(Reading text)

In 2015 the area of land containing the runways and the surrounding land formerly owned by SEEDA, with the exception of the former technical area to the south of the operational airfield were acquired by Fareham Borough Council, who renamed the site "Solent Airport at Daedalus". The technical site remained in the ownership of HCA and is being developed for mixed industrial and residential use.

Current use

On 1 April 2015 the airfield owners, Fareham Borough Council, appointed Regional and City Airports Management on a 5-year contract to manage the airfield. New entrances have been constructed to eliminate the need for runway crossings by vehicles and redevelopment is underway. CEMAST (Centre of Engineering, Manufacturing and Advanced Skills Training), part of Fareham College is completed on previously undeveloped land in the south east corner of the airfield. Wartime Hangar A has been demolished to make way for a new Innovation Centre of business starter units to the south of the South Apron on the east side. The old MARTSU building together with hangars G, H, J, K, L M N and O have been demolished. This area is now known as Faraday Business Park and has been developed with new landside factory units that do not have access to the runway. Six new hangars (Nos 4-9) and a fuel farm have been built on the east side of the disused runway 17/35. The hangars are intended for corporate use and incorporate office space and domestic facilities. The former fire ground towards the north end of the old eastern taxiway has been developed as a new hangar complex with three hangars to the north (Nos 15, 16, 17) and two to the south (Nos 13 & 14) plus a facilities block and car park to the east. Hangars 13 and 14 are occupied by Bournemouth Avionics.

(End Reading text)

# Things to do
**a)** From the text on the Daedalus airfield, rewrite the part that opens with the words containing "In 2015 the" and closes with "and residential use.", replacing "runways" with "airstrips".
**b)** Carry the text on the Daedalus airfield forward, starting right after its final sentence.

(Provided records)

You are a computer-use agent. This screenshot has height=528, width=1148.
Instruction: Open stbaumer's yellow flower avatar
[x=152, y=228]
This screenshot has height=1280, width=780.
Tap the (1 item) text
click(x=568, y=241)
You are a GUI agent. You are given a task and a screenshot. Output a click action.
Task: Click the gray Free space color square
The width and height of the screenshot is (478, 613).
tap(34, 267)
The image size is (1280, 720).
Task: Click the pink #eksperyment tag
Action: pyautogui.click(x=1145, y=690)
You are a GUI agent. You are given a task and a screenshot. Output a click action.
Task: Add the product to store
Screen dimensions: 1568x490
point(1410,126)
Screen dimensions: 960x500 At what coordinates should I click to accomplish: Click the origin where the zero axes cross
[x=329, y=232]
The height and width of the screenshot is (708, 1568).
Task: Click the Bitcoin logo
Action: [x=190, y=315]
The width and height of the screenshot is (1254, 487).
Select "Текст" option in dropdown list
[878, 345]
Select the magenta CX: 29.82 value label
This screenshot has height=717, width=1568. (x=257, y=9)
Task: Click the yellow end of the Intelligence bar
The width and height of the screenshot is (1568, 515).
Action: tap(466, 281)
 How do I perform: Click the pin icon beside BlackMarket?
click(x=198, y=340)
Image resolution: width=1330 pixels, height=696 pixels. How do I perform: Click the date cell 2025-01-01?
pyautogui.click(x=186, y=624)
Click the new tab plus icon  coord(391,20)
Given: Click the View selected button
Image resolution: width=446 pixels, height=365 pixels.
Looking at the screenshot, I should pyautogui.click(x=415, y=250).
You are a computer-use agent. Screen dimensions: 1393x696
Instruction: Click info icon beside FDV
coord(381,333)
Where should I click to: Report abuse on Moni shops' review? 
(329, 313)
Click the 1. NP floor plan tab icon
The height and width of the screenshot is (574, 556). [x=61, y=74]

(End Provided records)

# Response list
**a)**
In 2015 the area of land containing the airstrips and the surrounding land formerly owned by SEEDA, with the exception of the former technical area to the south of the operational airfield were acquired by Fareham Borough Council, who renamed the site "Solent Airport at Daedalus". The technical site remained in the ownership of HCA and is being developed for mixed industrial and residential use.

**b)**
In September 2017 it was announced that Solent Airport (Daedalus) is to open up scheduled flights, with destinations possibly including Alderney, Cardiff, Swansea and Exeter. The Daily Echo reports that there may also be a small passenger terminal to accommodate the up to 20 seater planes. By 2021 this had not happened.

In May 2018, Portsmouth Naval Gliding Centre announced that it would not be remaining at the site after its eviction notice on 31 May 2018. The charity stated this was because the airfield owners, Fareham Borough Council, had been unable to offer them a viable replacement to their current hangar, Belman 4, from which they had been served eviction notice for.
On 31 May 2018, exactly 69 years to the day of the centre's formation, the last 'pure' glider flight from Lee-on-the-Solent flew. The centre has resumed flying at Middle Wallop .

In 2021 the newly built IFA2 converter station came on stream. Built on land in the north-east part of the airfield and south of the extended runway centreline it links to the UK electricity grid at Chilling, near Warsash to the French electricity grid via a similar converter station at Tourbe in France. The converter station converts between alternating current used in the UK grid and direct current used for the cross-channel link. It is connected to the UK and French grids by cables running across the airfield and entering The Solent to the west.

Land to the south of the eastern end of northern boundary of the airfield has been converted to public open space and was due to open for public use in 2021 after delays caused by the Covid-19 pandemic.

As well as the Maritime and Coastguard Agency's search and rescue helicopters the airfield also houses a Coastguard Training Centre and a Driving Test Centre.

Fixed-base operators (FBO) at the airfield include:

 Bournemouth Avionics LTD
 BN Aviation
 Hampshire Aeroplane Club
 HM Coastguard Search and Rescue (flying the Leonardo AW189)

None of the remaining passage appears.